§ Supplied text:
--------------------------------

    Back at Stanford, CS106B gets into C++ and some of the more advanced topics therein. CS107 is more C++, and seems to cover a lot of the low-level things that Harvard’s CS50 teaches up front, as well as a survey of other useful languages like Python and C#.

    There are a ton of other free resources as well, though I can’t vouch for them personally. I’ve spent my winter break so far devouring online CS lectures from Stanford and Harvard, and I’ve learned a whole lot from them so far. God love the internet.

  6. November 30, 2009 11:31 pm

    Well, I’ve had a hard time finding a useful programming book, so, I’ll take the dive with you.

  7. Chris Pioli permalink
    December 1, 2009 5:06 am

    I graduated college with a Computer Science major, and by the time I picked up my diploma I had learned C, C++, COBOL, FORTRAN, HTML, Icon, Lisp and MATLAB (reference: I graduated in 2007). Since then I have also picked up Python, SQL, JavaScript, CSS, and am picking up ActionScript. Everything I know about game design, on the other hand, is “self-taught” from reading endless amounts of game design books, playing tons of games, and reading lots and lots of interviews from world-renowned game designers. That’s my credentials, here is my opinion:

    Game designers need to understand the limitations of their target hardware and its resources when writing the game design document. They need to understand that programmers cannot make their games do everything. Programming is not something to take for granted: they can’t take relatively vague rules and program, granular detail in game design documents are necessary to prevent some of the finer details of the game from getting lost in the transition between paper and code. (It’s 2 in the morning, God I hope it makes as much sense in text as it does in my head)

    I know of several points in my software development career – very relevant to game design – where ambiguous directions prevented us from continuing test runs and had to wait days for the documentation maintainer to clarify these details, and we’d end up working overtime shifts to keep up with deadlines.

    Good luck in your endeavor. I certainly hope you are able to put what you learn into action with your new project.

  8. null permalink
    December 13, 2009 7:44 am

    I purchased this book a little over a month ago. I don’t recommend it unless you have no experience doing any kind of programming. Even then, there are better beginners books like the Sams 24 hour book. Maybe it’s a good book to get your feet wet in C++, but useless otherwise. I’m not spending 10 minutes writing out reasons why this book should be avoided. It’s not worth it.
--------------------------------
(Saved entries)
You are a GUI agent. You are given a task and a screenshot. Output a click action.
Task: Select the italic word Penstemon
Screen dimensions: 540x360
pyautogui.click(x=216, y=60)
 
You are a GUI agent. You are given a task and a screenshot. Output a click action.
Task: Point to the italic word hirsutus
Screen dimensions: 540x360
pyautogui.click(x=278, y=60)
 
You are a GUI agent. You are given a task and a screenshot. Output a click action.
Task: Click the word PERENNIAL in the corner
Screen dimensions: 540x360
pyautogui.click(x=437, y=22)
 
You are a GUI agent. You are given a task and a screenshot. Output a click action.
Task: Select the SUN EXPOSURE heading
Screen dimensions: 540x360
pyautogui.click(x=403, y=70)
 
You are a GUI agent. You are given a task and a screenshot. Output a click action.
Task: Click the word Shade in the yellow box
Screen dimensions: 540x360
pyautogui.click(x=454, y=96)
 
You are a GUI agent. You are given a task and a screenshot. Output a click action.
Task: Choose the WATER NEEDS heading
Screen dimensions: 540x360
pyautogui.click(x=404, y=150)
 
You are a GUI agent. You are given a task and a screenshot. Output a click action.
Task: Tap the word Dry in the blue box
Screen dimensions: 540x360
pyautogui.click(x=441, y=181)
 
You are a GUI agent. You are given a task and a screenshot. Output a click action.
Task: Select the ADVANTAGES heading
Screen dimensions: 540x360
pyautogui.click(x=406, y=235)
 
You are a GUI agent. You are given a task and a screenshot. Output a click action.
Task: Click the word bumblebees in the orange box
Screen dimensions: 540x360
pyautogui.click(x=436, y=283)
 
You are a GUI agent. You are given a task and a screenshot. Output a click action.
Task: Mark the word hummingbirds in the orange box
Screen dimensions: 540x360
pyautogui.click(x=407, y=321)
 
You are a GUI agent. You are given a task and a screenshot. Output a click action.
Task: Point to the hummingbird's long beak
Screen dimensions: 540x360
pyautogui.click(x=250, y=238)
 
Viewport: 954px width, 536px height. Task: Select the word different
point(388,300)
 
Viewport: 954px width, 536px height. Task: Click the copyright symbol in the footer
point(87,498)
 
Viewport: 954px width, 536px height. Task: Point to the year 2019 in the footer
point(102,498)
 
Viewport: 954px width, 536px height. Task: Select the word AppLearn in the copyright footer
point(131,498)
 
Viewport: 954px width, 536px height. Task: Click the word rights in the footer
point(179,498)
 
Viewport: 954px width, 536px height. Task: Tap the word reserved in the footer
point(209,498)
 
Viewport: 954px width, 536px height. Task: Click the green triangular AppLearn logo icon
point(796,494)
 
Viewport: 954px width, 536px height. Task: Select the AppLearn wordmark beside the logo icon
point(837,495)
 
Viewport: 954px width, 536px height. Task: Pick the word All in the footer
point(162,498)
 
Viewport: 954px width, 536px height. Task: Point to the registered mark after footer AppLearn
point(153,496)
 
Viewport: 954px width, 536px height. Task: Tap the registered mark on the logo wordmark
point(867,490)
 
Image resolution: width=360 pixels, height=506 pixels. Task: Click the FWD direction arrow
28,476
--------------------------------
§ Assigned task 1: For each statement below, answer yes or no on whether it agrees with the comment thread on learning programming, and quote the words from the thread that decide it. (a) Chris Pioli graduated college in 2007. (b) The final commenter recommends the book to people who already have some programming experience. (c) The first comment says CS107 includes a survey of Python and C#.
§ Assigned task 2: Pick up the comment thread on learning programming after its last sentence and write what follows.

§ Output 1:
(a) Yes: "I graduated in 2007"
(b) No: "I don’t recommend it unless you have no experience doing any kind of programming."
(c) Yes: "as well as a survey of other useful languages like Python and C#"

§ Output 2:
  9. golergka permalink
    December 15, 2009 5:18 am

    As a gamedesigner, I’ve experimented with various languages and platforms, and I find “game” engines like Unity and Torque best for prototyping. Of course, C++ gives you much more flexibility and freedom, but creating the most simple game mechanics can take HOURS with C++, while with Unity you can do that in minutes.

  10. December 19, 2009 3:50 pm

    Based on advice and personal experience, I’d say it really depends on what you want to do as to what language to start with. Serious programming has a benefit from starting with C. The reason is that Java holds your hand and tries not to let you get your hands on any rope, C++ holds your hands and lets you at the rope and C gives you the rope, shows you how to tie a noose and says, “Have Fun.”

    Just one example of this is that if you get used to handling memory in C, you are not as likely to have memory leaks in your other programming. This is because you have to do it all manually with dynamic memory allocation and deallocation. There is no automatic garbage disposal or object destructor functions.

  11. mentalradiation permalink
    December 29, 2009 12:21 am

    As a game artist and not designer, I’d rather learn a scripting language like Python… I think I might be required to take c++ though and blehh, I can only hope it’s an extremely basic class…

  12. December 31, 2009 6:49 pm

    Good luck! But game programming might be highly specialized with a lot of cool asset creator software and stuff. Make sure you don’t miss out on the basics.

  13. February 1, 2010 12:56 am

    Good luck in your endeavour! Remember, C++ is an acquired taste.